:: RECORDS SHOWN ::
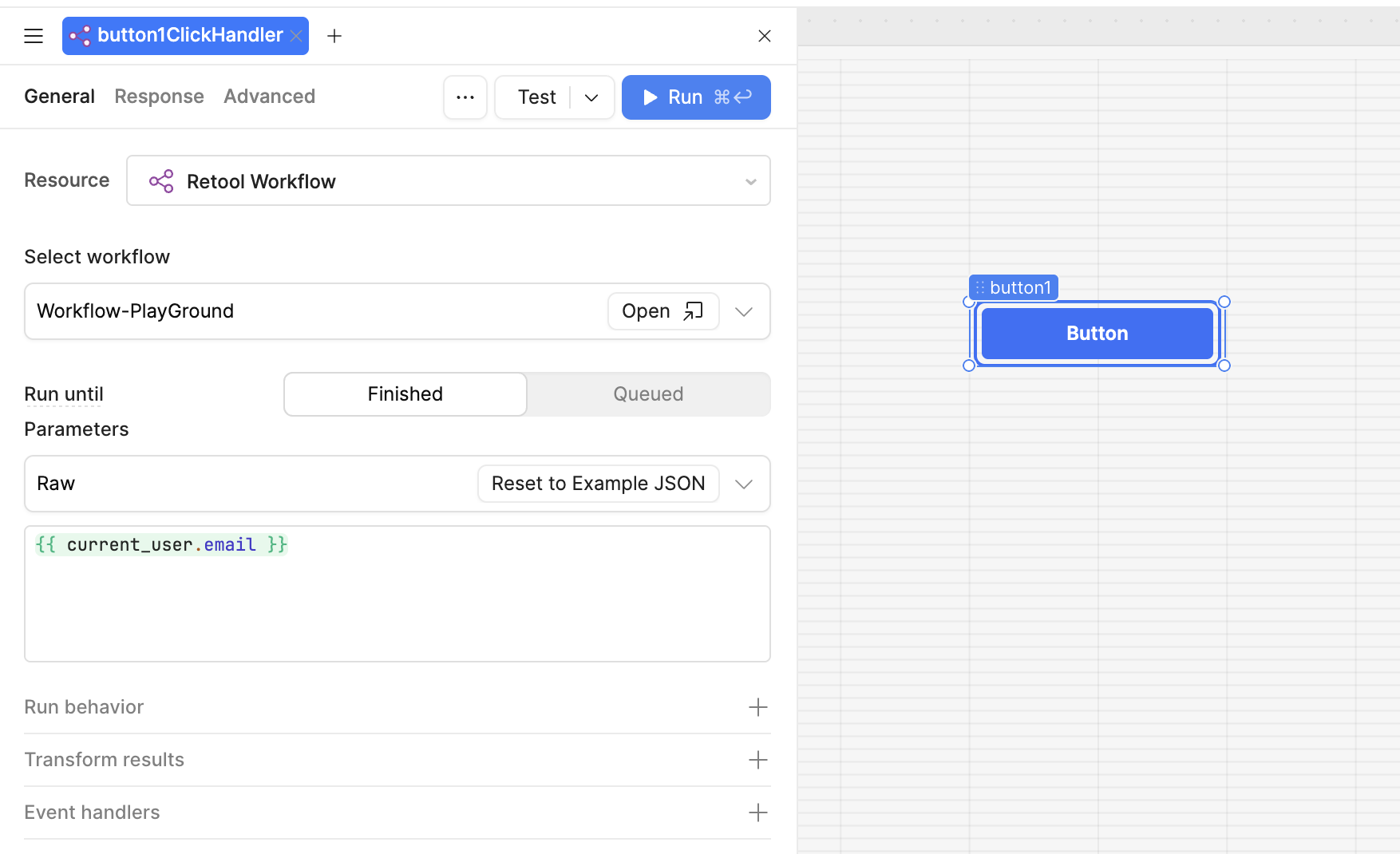1400x854 pixels.
Task: Expand the Select workflow dropdown chevron
Action: tap(744, 311)
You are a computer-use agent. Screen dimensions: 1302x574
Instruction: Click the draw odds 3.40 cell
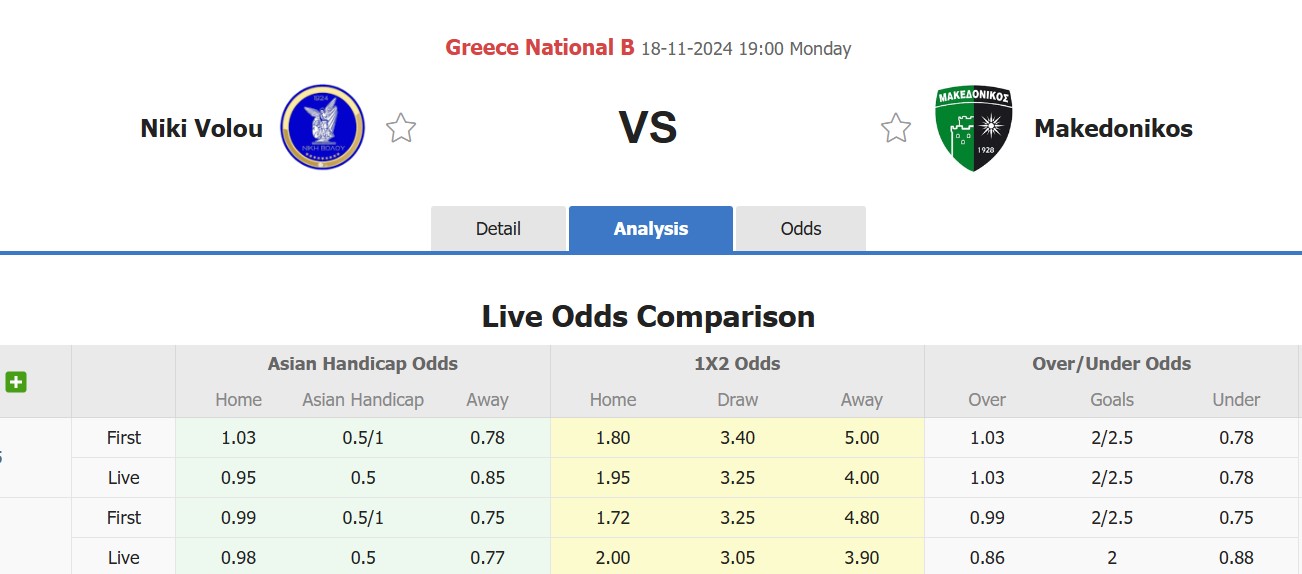tap(737, 438)
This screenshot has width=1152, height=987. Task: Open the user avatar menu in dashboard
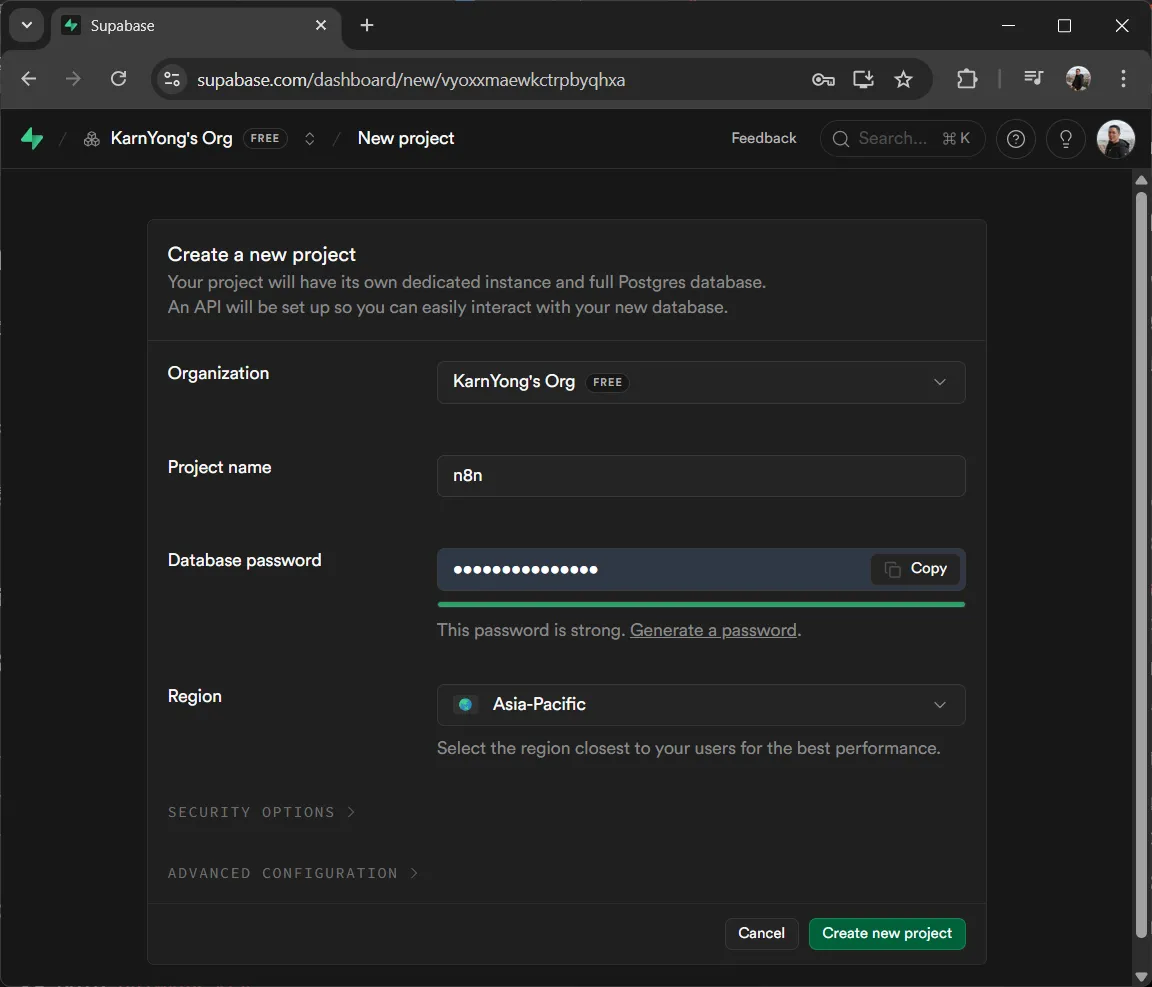[x=1115, y=139]
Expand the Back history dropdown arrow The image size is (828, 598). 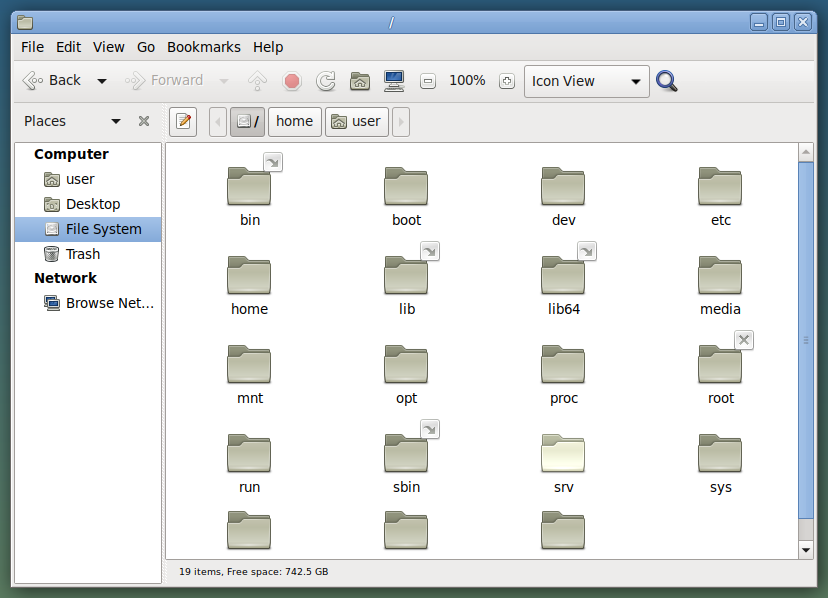coord(102,81)
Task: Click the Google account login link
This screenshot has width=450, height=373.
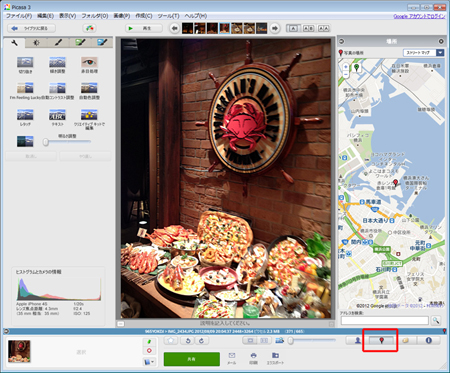Action: pyautogui.click(x=419, y=16)
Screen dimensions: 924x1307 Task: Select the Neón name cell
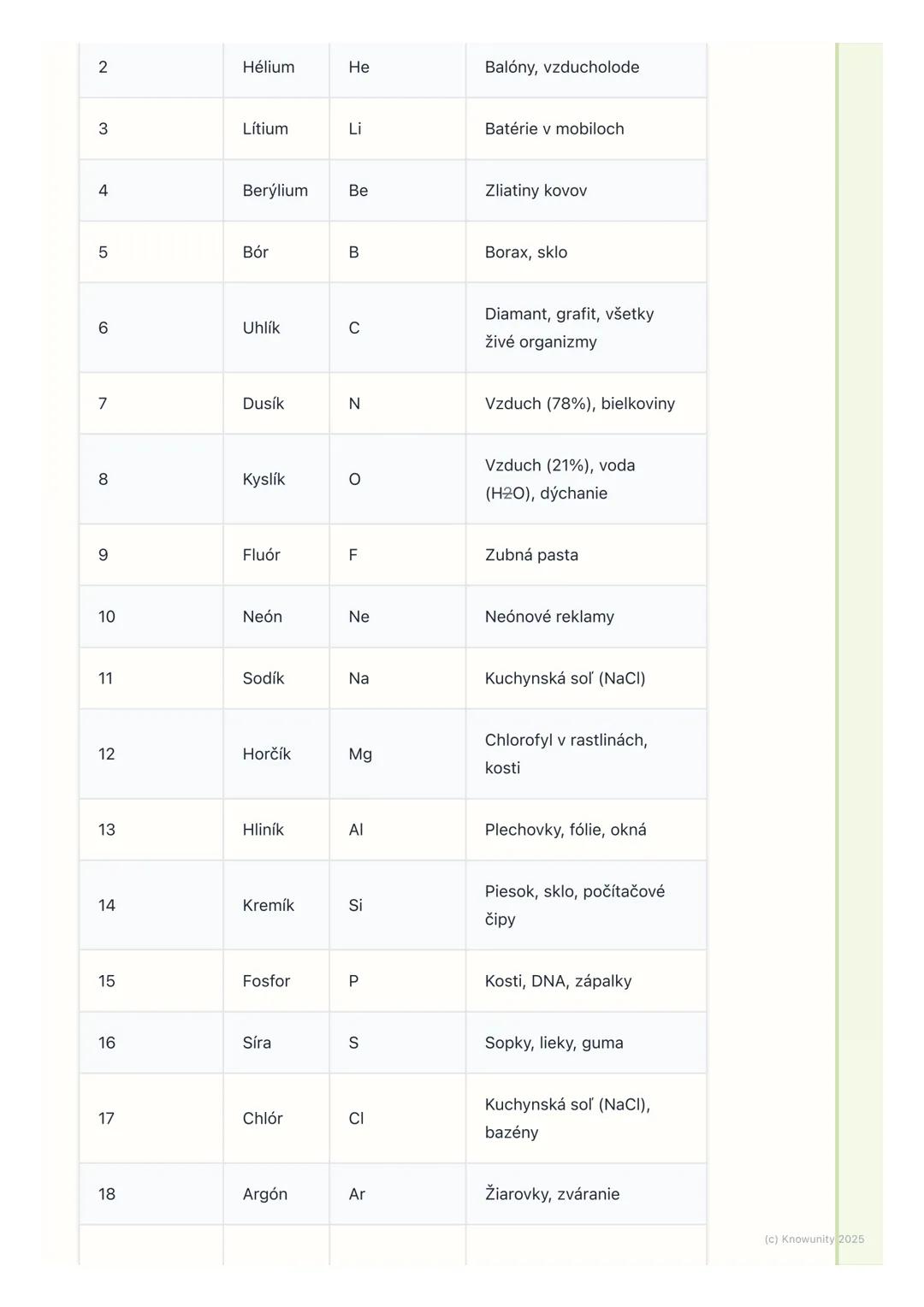tap(262, 617)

:: TASK OBJECTIVE ::
Find the line that contains "Task: Click the Google account login link", then write out that line and every line after it through the end of the records, exactly. Leave the pictures out.

:: WRITTEN ANSWER ::
Task: Click the Google account login link
This screenshot has width=450, height=373.
Action: pyautogui.click(x=419, y=16)
Screen dimensions: 924x1307 Task: Select the Neón name cell
tap(262, 617)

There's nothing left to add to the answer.